Dataset entries

○ ○ ○

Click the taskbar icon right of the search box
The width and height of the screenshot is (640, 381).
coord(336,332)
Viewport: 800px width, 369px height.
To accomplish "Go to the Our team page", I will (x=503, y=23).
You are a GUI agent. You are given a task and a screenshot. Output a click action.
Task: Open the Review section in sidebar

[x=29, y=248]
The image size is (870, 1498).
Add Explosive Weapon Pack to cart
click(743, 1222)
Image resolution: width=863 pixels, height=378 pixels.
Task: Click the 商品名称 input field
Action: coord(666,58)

○ ○ ○

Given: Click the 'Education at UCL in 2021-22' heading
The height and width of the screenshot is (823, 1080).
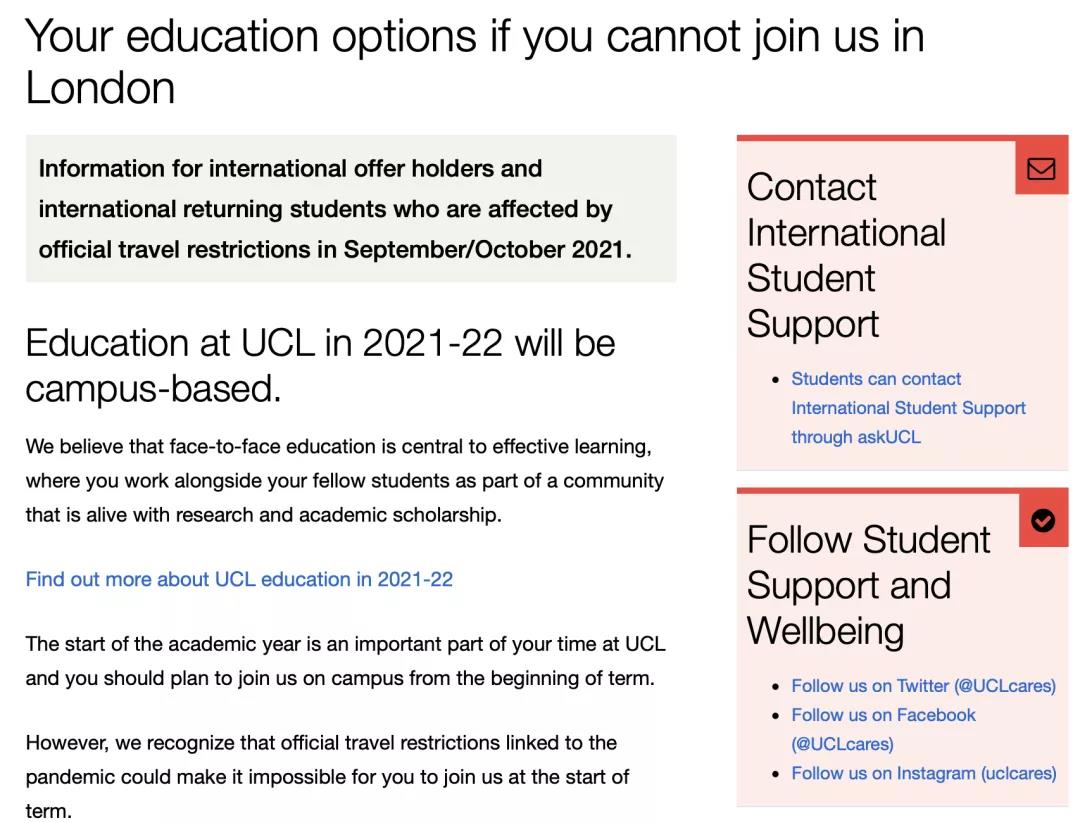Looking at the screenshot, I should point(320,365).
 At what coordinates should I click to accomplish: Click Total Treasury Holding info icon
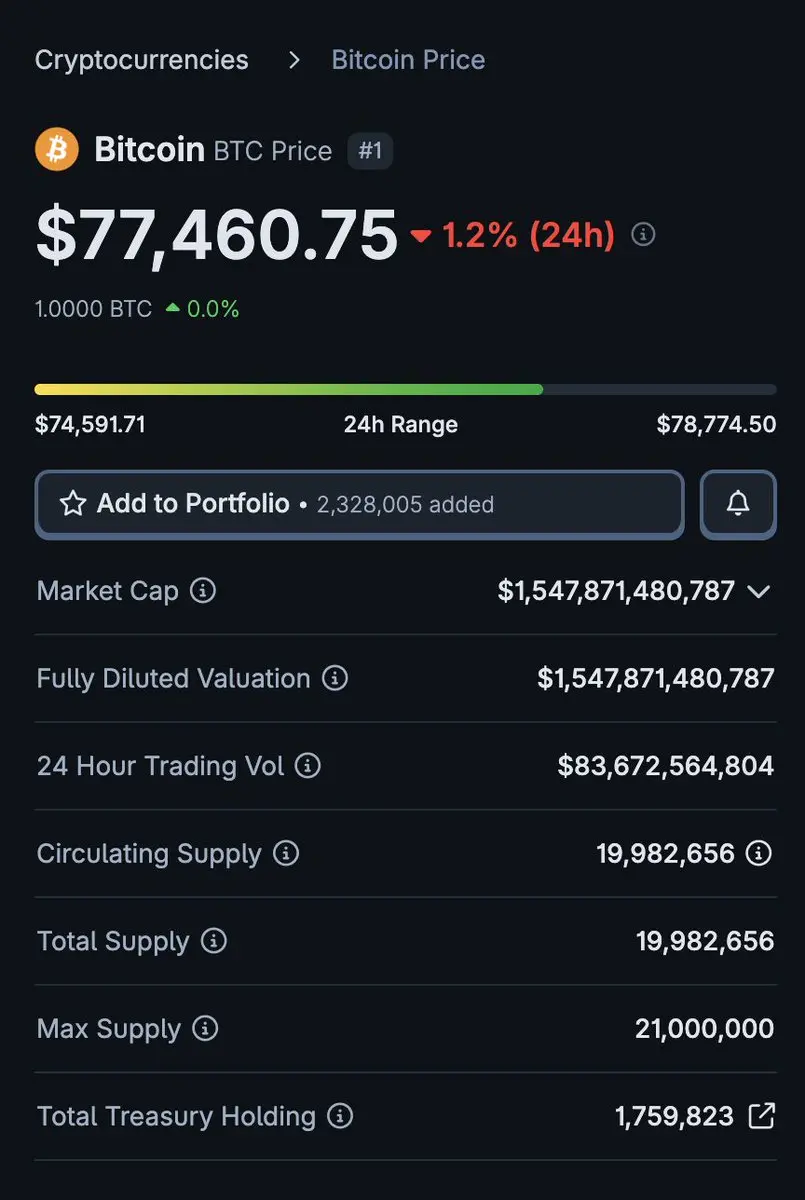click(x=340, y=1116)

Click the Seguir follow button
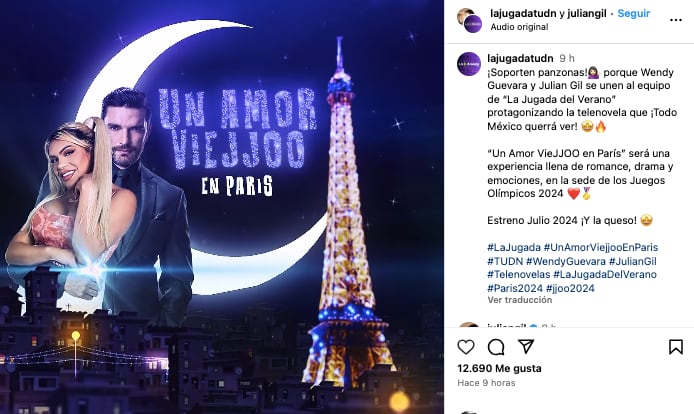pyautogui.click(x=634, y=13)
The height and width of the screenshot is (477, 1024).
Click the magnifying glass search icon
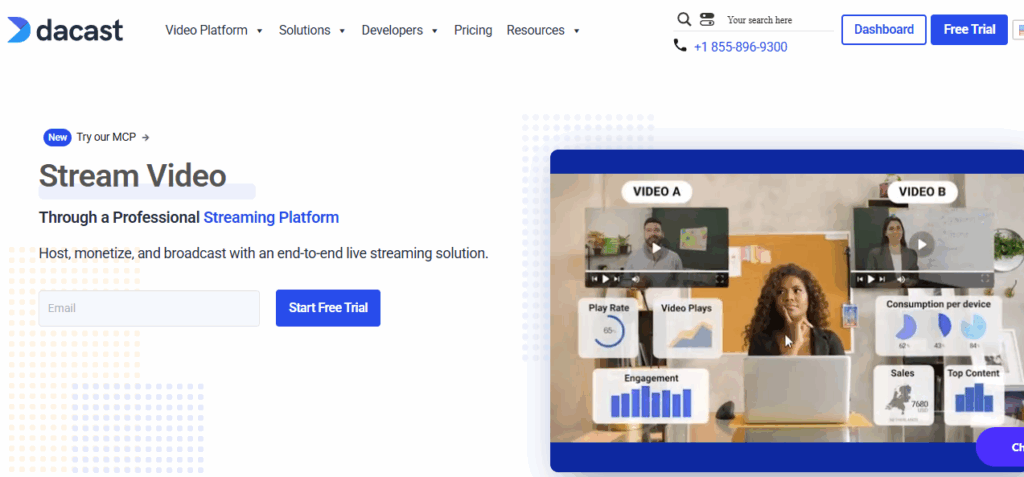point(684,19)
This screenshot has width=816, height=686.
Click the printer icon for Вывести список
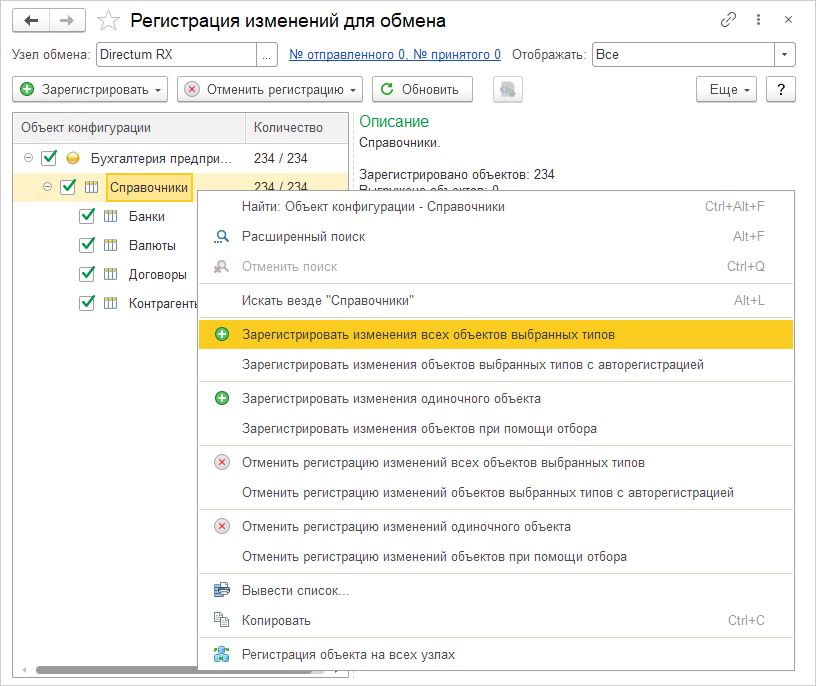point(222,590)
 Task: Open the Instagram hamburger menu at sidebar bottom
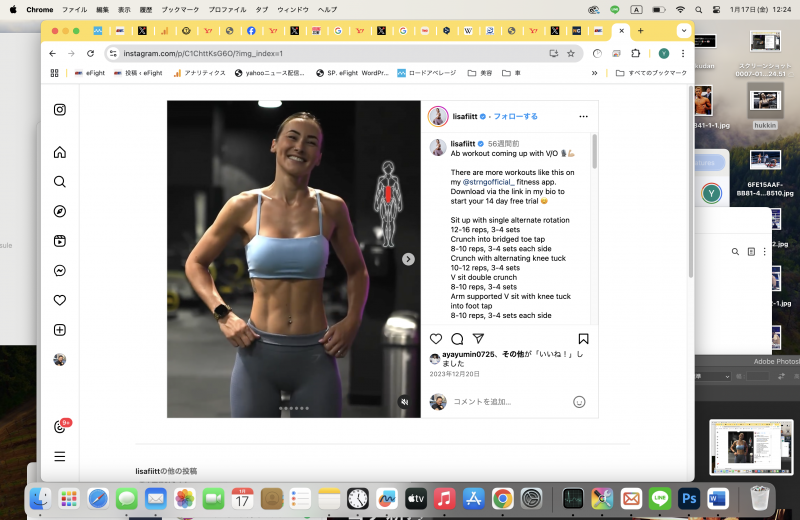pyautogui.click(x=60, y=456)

○ ○ ○

From the data above, output only the lines between the line containing "Viewport: 800px width, 369px height." and the line containing "The image size is (870, 1498).", inclusive, exactly as written.

Solution for this task>
Viewport: 800px width, 369px height.
To accomplish "Go to the Our team page", I will (x=503, y=23).
You are a GUI agent. You are given a task and a screenshot. Output a click action.
Task: Open the Review section in sidebar

[x=29, y=248]
The image size is (870, 1498).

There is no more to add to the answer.